Garrison information
- Occupants: counts

= Stauf Castle (Palatinate) =

Castle ruins in Eisenberg, Rhineland-Palatinate, Germany

Stauf Castle (Burg Stauf) is a ruined spur castle near the village of Stauf in the borough of Eisenberg in the county of Donnersbergkreis in the German state of Rhineland-Palatinate.

== Location ==
Stauf Castle stands south of the village named after it on a hill ridge, 327.1 m high, which runs northwards above the valley of the Eisbach. It is accessible from Stauf on a woodland track.

== History ==
The castle was probably built before 1000 AD and is mentioned as castellum Stoufenburc around 1012. It is thus the oldest recorded structure of its type in the Palatinate region.

=== High Middle Ages ===
- The first historically verified record of Stauf Castle is in connexion with a stay by the Salian, Duke Conrad I of Carinthia (975–1011). His son, Duke Conrad II (~1003–1039), as well as holding a dukedom, also held the office of a count in the Wormsgau, Speyergau and Nahegau.
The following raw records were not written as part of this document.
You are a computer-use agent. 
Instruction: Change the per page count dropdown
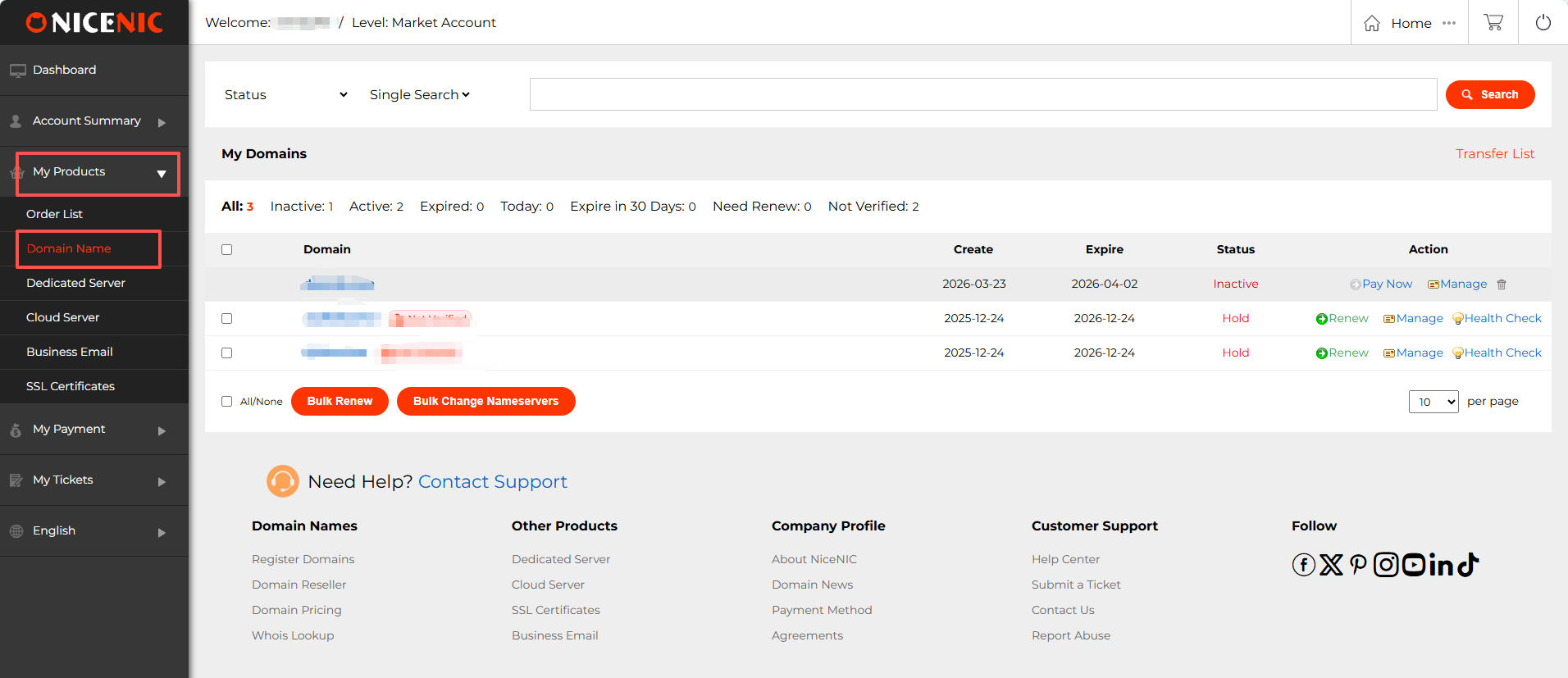(x=1433, y=402)

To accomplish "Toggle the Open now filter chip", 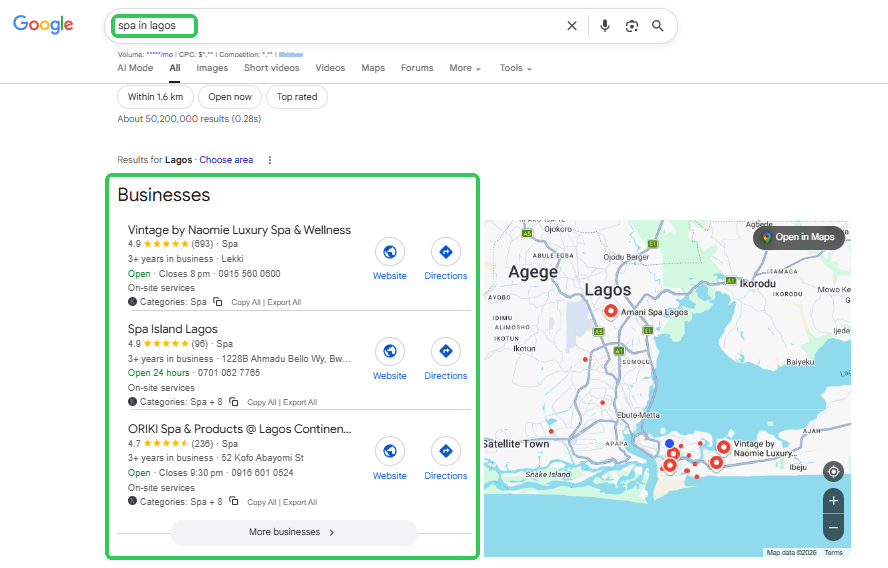I will pos(230,97).
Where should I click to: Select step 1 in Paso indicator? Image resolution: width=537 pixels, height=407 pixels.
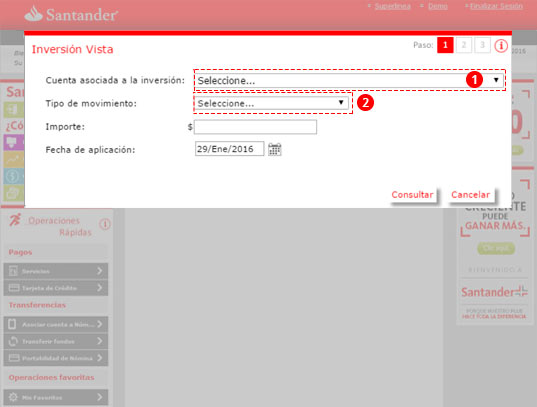tap(445, 45)
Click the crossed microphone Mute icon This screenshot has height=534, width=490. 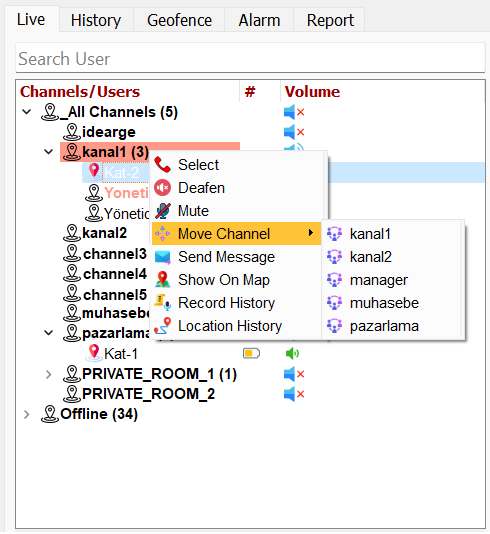point(162,211)
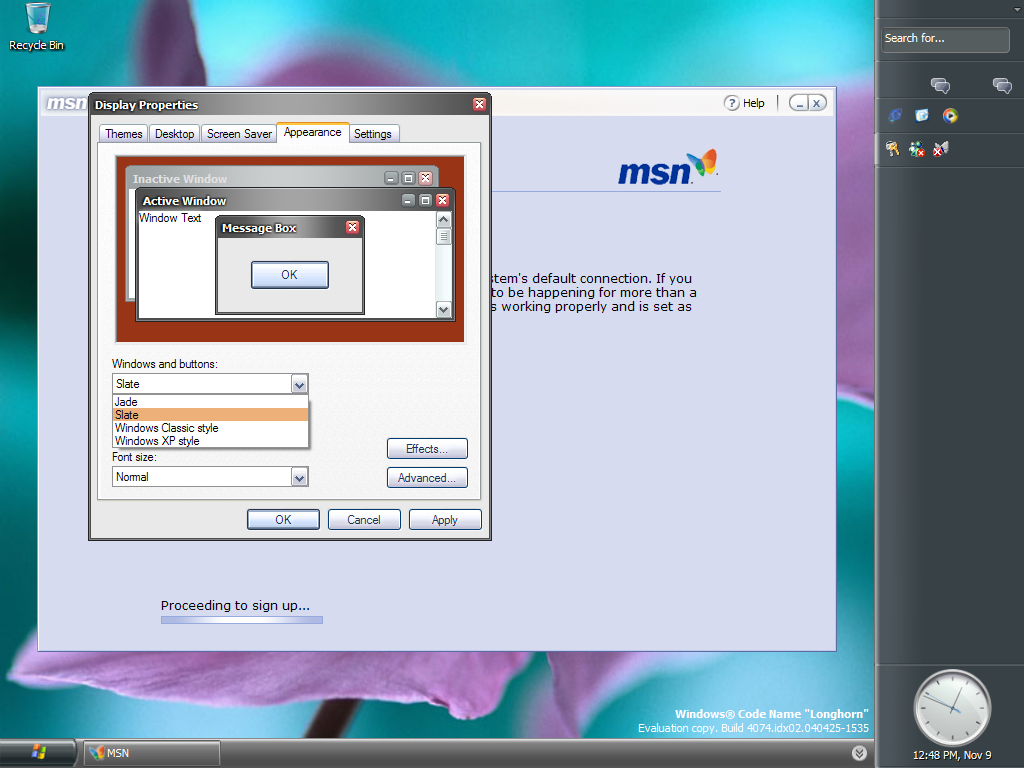Click the Windows Start button
The image size is (1024, 768).
tap(39, 752)
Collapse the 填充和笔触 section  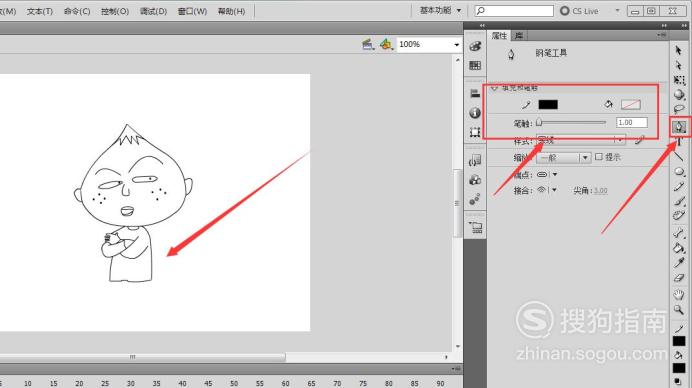coord(494,88)
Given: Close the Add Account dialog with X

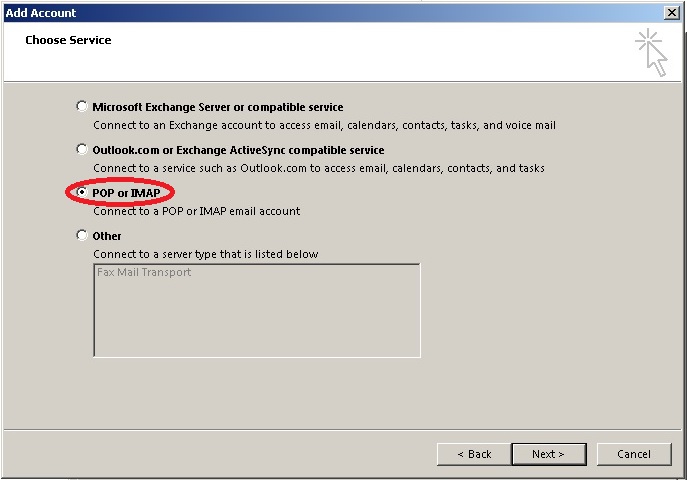Looking at the screenshot, I should [672, 13].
Due to an uprising against his cousin, King Conrad II he had to slight several of his castles. That may be the reason why there is no mention of Stauf Castle for the next 2 centuries. He died without issue.
- Godfrey of Staufen (died probably around 1187/1188), son of Conrad of Hohenstaufen (1134/36–1195) and descendant of King and Emperor Conrad II, may be identified as the owner of the castle.
- Count Eberhard III of Eberstein (c. 1144–before 1219) inherited ownership of the castle until 1190, apparently through marriage to Kunigunde (born c. 1165), who must have been a descendant of Conrad of Hohenstaufen and, after the male line died out (by 1188), became heiress of the Barony of Stauf. Conrad's other daughter, Agnes of Hohenstaufen (died 1204), inherited the County Palatine by Rhein.
- Eberhard IV by Eberstein (c. 1190–18 March 1263), became Baron of Stauf and founder of the Cistercian abbey of Rosenthal after an inheritance division.
- Agnes III of Eberstein, his daughter, married Henry II of Saarbrücken-Zweibrücken in 1238, which is why the Barony of Stauf and Rosenthal Abbey fell to this family. Their daughter, Kunigunde (died before 1283) was the first abbess of Rosenthal and she also affiliated the convent to the Cistercian Order. In the Electorate of Trier is the recorded as the liege lord for Stauf Castle, as opposed to Henry II.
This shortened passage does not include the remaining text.